[WHAT THIS TASK INVOLVES]
Pull out every line below holding the word "value".

Saved data entries
---------------
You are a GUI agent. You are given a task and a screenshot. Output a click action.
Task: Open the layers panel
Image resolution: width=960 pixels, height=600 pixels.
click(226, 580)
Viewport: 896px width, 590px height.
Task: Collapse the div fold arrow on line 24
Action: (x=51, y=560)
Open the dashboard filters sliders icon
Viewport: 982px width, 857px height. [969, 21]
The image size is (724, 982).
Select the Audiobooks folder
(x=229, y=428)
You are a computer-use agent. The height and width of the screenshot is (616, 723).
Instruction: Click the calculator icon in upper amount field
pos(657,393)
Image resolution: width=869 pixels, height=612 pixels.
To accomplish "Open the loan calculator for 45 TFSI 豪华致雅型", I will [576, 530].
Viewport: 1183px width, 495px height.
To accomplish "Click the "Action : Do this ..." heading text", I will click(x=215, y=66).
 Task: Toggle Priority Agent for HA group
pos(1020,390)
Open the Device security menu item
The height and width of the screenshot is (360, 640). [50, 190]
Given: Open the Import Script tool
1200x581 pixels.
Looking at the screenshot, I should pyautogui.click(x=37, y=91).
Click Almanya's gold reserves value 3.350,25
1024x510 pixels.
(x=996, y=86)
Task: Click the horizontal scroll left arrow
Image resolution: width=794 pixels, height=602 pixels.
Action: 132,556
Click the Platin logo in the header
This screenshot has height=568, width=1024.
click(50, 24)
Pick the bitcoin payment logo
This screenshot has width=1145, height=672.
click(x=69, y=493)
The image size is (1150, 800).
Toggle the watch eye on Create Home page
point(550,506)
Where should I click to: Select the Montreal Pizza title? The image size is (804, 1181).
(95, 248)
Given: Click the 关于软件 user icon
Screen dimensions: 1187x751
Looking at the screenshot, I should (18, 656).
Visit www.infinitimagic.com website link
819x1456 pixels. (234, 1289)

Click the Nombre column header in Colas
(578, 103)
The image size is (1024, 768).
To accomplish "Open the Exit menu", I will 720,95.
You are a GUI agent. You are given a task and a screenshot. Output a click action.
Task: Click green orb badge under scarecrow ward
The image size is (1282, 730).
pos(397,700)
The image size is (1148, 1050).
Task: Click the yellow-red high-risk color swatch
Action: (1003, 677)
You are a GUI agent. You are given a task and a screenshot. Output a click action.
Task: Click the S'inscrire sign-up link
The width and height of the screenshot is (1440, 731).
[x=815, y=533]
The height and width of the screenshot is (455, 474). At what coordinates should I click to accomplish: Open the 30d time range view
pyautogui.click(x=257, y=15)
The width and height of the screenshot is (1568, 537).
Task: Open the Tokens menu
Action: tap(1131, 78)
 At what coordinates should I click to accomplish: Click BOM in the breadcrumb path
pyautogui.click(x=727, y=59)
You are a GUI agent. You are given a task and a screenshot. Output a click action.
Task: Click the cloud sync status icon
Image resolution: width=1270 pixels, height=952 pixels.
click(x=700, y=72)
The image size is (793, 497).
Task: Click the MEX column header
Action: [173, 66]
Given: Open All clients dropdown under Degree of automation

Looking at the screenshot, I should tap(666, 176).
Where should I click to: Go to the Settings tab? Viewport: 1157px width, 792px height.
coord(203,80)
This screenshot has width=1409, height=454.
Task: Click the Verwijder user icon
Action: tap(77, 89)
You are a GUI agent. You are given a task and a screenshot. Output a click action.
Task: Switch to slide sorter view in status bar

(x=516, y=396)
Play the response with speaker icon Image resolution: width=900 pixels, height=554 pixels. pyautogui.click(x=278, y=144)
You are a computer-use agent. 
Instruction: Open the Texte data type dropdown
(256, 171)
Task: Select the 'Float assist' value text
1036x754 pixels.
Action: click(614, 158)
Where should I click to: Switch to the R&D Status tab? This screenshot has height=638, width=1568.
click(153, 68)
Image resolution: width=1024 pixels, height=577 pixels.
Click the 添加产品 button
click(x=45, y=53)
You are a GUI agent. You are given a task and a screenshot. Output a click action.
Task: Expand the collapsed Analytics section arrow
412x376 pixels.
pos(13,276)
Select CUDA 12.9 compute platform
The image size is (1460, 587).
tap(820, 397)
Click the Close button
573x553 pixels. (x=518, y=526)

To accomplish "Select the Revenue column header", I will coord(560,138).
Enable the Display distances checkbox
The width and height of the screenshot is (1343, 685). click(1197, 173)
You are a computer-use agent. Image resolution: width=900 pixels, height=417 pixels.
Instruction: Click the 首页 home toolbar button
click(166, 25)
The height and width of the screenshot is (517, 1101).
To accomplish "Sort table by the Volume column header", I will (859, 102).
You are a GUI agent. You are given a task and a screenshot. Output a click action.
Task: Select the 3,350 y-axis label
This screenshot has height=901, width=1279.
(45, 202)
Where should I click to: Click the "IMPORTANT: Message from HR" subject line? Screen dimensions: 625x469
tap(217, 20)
---------------
[SOLUTION FOR THIS EXERCISE]
Click Almanya's gold reserves value 3.350,25
Task: Select the 'Float assist' value text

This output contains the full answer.